Quando invece è un errore?
Il retrofit non ripara la meccanica: se la macchina ha perso precisione per usura strutturale, l’elettronica nuova la farà sbagliare più velocemente. Non conviene nemmeno quando il processo è cambiato: se i lotti, i materiali o le tolleranze richieste oggi sono diversi da quelli per cui la macchina era nata, si finisce per spendere due volte. E attenzione al retrofit su macchine di bassa qualità costruttiva: la spesa minima per farle funzionare “connesse” non le renderà mai affidabili. La regola pratica: prima una verifica geometrica e meccanica indipendente, poi il preventivo di retrofit, mai il contrario. E la verifica va affidata a un soggetto diverso da chi poi venderà l’intervento, per ovvie ragioni di conflitto di interesse.
Il retrofit rientra negli incentivi 2026?
Il nuovo iperammortamento introdotto dalla legge di bilancio 2026 agevola gli investimenti in beni strumentali funzionali alla trasformazione tecnologica e digitale effettuati dal 1° gennaio 2026 al 30 settembre 2028, con maggiorazioni del costo fiscale del 180% fino a 2,5 milioni di euro di investimento, secondo il perimetro degli allegati richiamati dalla pagina ufficiale MIMIT. L’inquadramento di un progetto di retrofit va costruito con il commercialista e con un perito: contano le caratteristiche tecniche del bene risultante, i requisiti di interconnessione e la documentazione asseverata. Il funzionamento del meccanismo, con esempi di calcolo e la procedura sulla piattaforma GSE, è nella nostra guida all’iperammortamento 2026.
C’è un rischio marcatura CE da considerare?
Sì, ed è il punto che i preventivi di retrofit citano meno volentieri. Un ammodernamento profondo può configurare una modifica sostanziale della macchina: in quel caso chi la esegue, o l’azienda stessa se fa da sé, si assume gli obblighi di una nuova valutazione di conformità. Il tema diventa più delicato con il nuovo Regolamento Macchine europeo, applicabile dal 20 gennaio 2027, che ridisegna i requisiti per macchine nuove e modificate: i punti chiave sono nella nostra guida al Regolamento 2023/1230. La domanda da fare per iscritto al fornitore del retrofit: questo intervento configura una modifica sostanziale, e chi firma la conformità?

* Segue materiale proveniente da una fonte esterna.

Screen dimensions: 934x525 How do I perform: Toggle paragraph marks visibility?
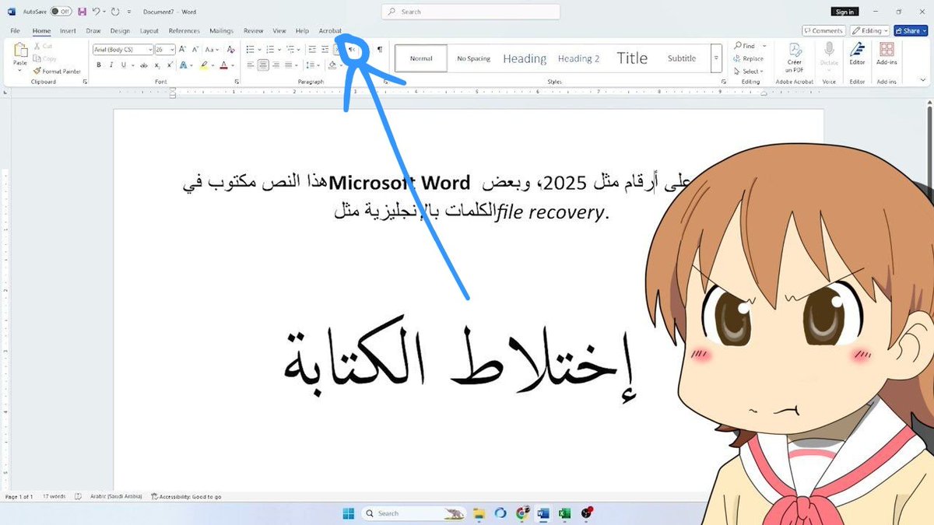(x=379, y=50)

Come si decide, in ordine?
In pratica:
- Verifica meccanica indipendente prima di tutto: geometrie, giochi, usure. Decide da sola metà dei casi.
- Confronta i costi completi. Retrofit più fermo macchina più conformità da un lato, macchina nuova al netto dell’incentivo dall’altro: con la domanda interna debole i costruttori trattano, e il confronto va fatto sui prezzi reali, non di listino.
- Chiarisci la conformità. Responsabilità di marcatura e documentazione tecnica scritte nel contratto di retrofit.
- Allinea la parte fiscale. Perizia e requisiti di interconnessione vanno pianificati prima dell’ordine, con commercialista e perito.
Scadenza: la finestra degli investimenti agevolabili con il nuovo iperammortamento va dal 1° gennaio 2026 al 30 settembre 2028, con risorse prenotabili in ordine di arrivo.
Disclaimer: questo articolo è informativo e non sostituisce la consulenza fiscale o tecnica. Verifica ogni valutazione con i tuoi consulenti sui testi ufficiali linkati.